Create the search*.json files. Also creates search.log and
search.state files; the latter is used to restart the search.

- tweetstordf

Takes all the search*.json files in the working directory and writes
out the RDF version to a file.

Will contain blank nodes if there are any tweets that are identified
as being in response to a user (since we don't necessarily have, at
this stage, the information needed to create the URI that represents
the Tweeter). Is this statement still true?

As of the AAS 219 meeting (version or thereabouts), we now
use the include_entities option in the search API which provides
much, if not all, of the ancillary information previously added
via addusers.

- identifyusers

Queries Twitter for information on users mentioned within a Tweet
- via the @username syntax - for which we have no information
(real name and proper capitalisation of the Twitter handle).

Also looks for users who are missing one of sioc:id, sioc:name,
and foaf:name predicates and tries to fill them in.

The output is a RDF graph of the new information.

The search is done over all named graphs in the SPARQL store
that are of type

(the default graph is used only to find the named graphs).

- findretweets

Identify those tweets which are actually retweets (the REST API
does not provide any such information and the Streaming API only
matches some tweets that begin with "RT "). This is a multi-step
process (i.e. the code is run multiple times in different modes
to identify matches).

- getuserconnections

Given one or more graphs create a set of


lines which indicate that the given Tweeter mentions the user called
references via an explicit "@references" in the text of the Tweet,
where count is the number of times this occurs.

It can also output the data in JSON format as used by d3.js's
force-directed display code.

This has been updated to use a SPARQL query to do all the heavy

- counttweets

Return a list of

  username count

that list the number of tweets made by each user in the input
graph(s). It can also output in JSON, in a format usable by
my AAS219 html pages.

- calchistogram

Create histograms of the tweet frequency; both raw and "smoothed"
(using a kernel-density estimate) and write the data out in JSON

- gettweets

Display the text from the tweets in time order. This is a replacement
for the gettext routine.

# The old set of commands:

These have been removed from the repository.

- gettext

Extract the tweet text from the search*json files in the working
directory and print to stdout.

- extracttweets

Write the time, username, and text from the tweets into one file and
username, logo URL into a second file (the file names are arguments to
the tool). The search*json files in the working directory are used.

- cleantweets

Get the tweet text (the output of gettext) and clean up for simple
tag-cloud analysis. The command takes an optional number of words so
that ngrams, rather than a single word, can be used. There is also an
attempt to normalize some common word and phrases (e.g. plural <->
single and people's names).

- getusers

From the search*json files in the working directory, calculate the
number of tweets a user has made and a list of users referenced by
each tweet.  The output is to two separate files.
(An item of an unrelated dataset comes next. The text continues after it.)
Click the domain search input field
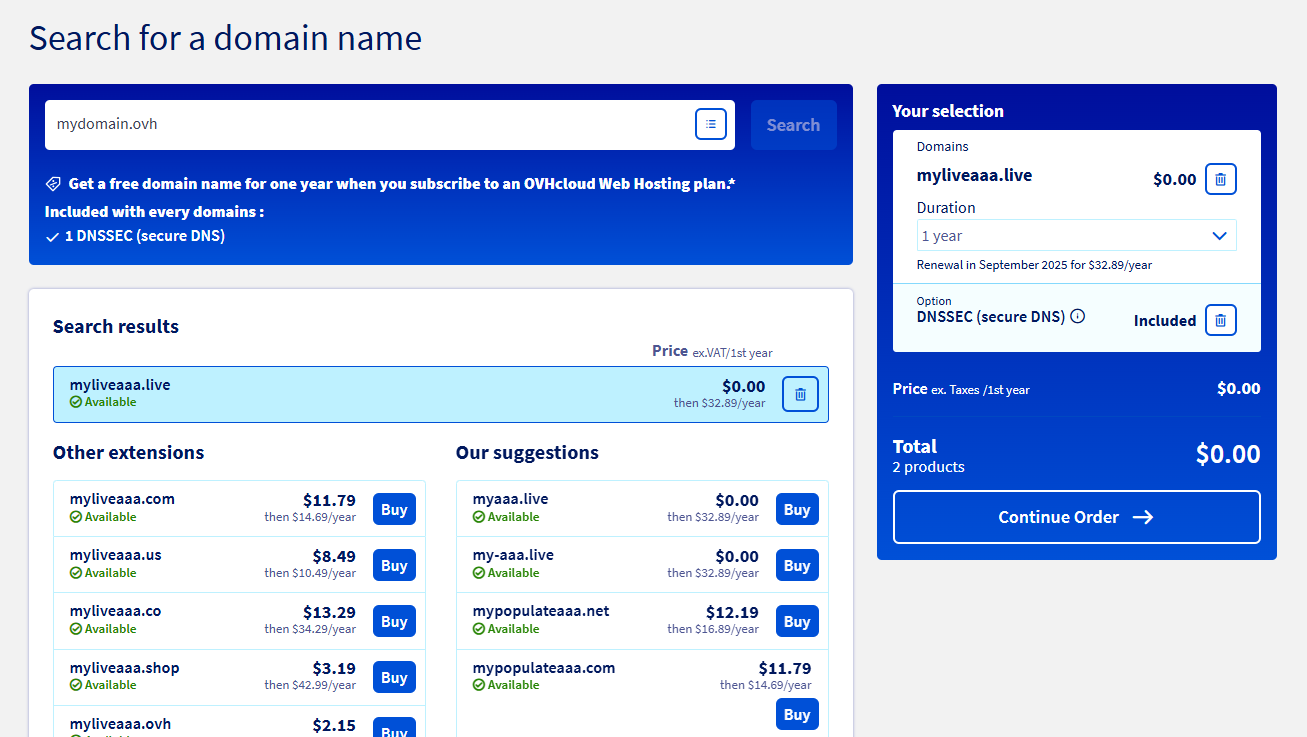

The user names output here are in lower case (they do not match
the canonical version of the user name) and there may be a case where


has multiple versions of the same username in ref1 .. refN.

- query

Allow a simple query to be made against one or more RDF graphs. The
query is just the simplest supported by Swish and does not contain
support for useful concepts like negation or optional keywords.

Very experimental.

# Other:

From Gephi, 

Robert Tarjan, Depth-First Search and Linear Graph Algorithms, in SIAM Journal on Computing 1 (2): 146–160 (1972)
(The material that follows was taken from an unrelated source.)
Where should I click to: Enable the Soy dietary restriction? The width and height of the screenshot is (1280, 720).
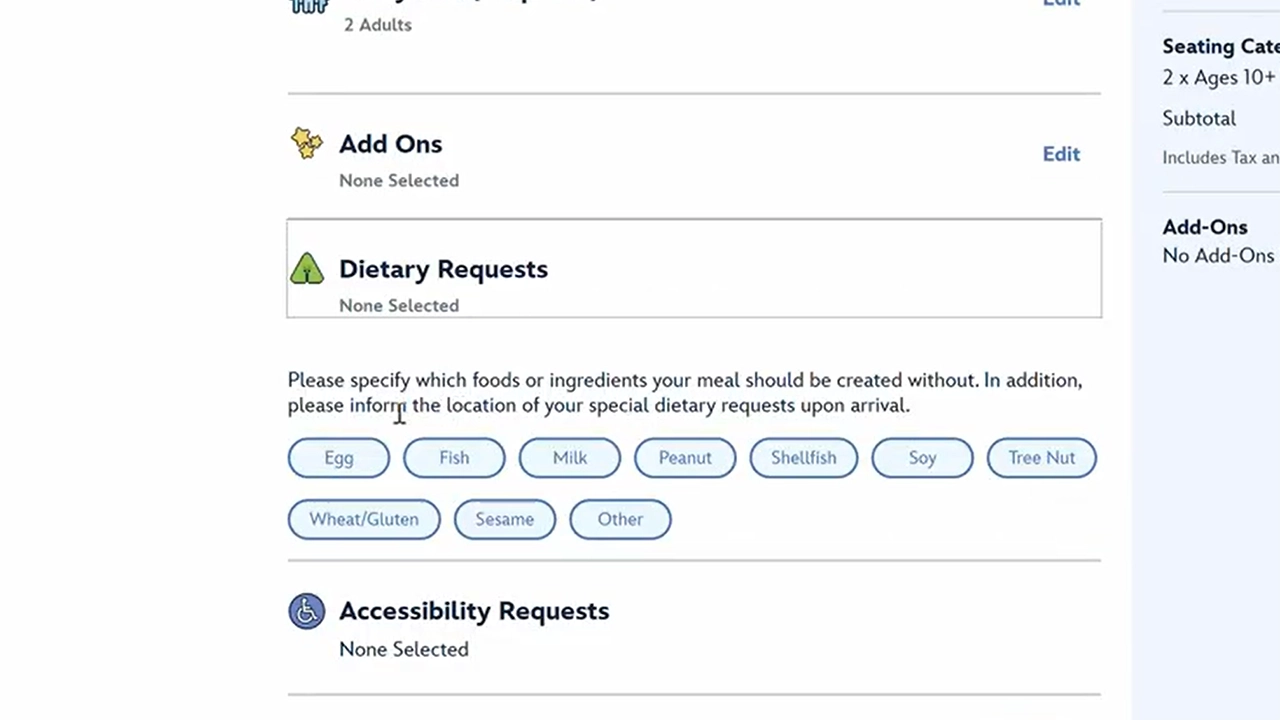pos(922,458)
is used to determine connected components (both weakly and strongly connected).

For the AAS218 data it gives

  Number of Weakly Connected Components: 3
  Number of Stronlgy Connected Components: 335

The weakly-connected components are not that useful since essentially all nodes
are linked to each other (so most are in the same component).

The modularity detection - from

Vincent D Blondel, Jean-Loup Guillaume, Renaud Lambiotte, Etienne Lefebvre, Fast unfolding of communities in large networks, in Journal of Statistical Mechanics: Theory and Experiment 2008 (10), P1000

- looks like it may be more useful. With randomize on

  Modularity: 0.581
  Number of Communities: 14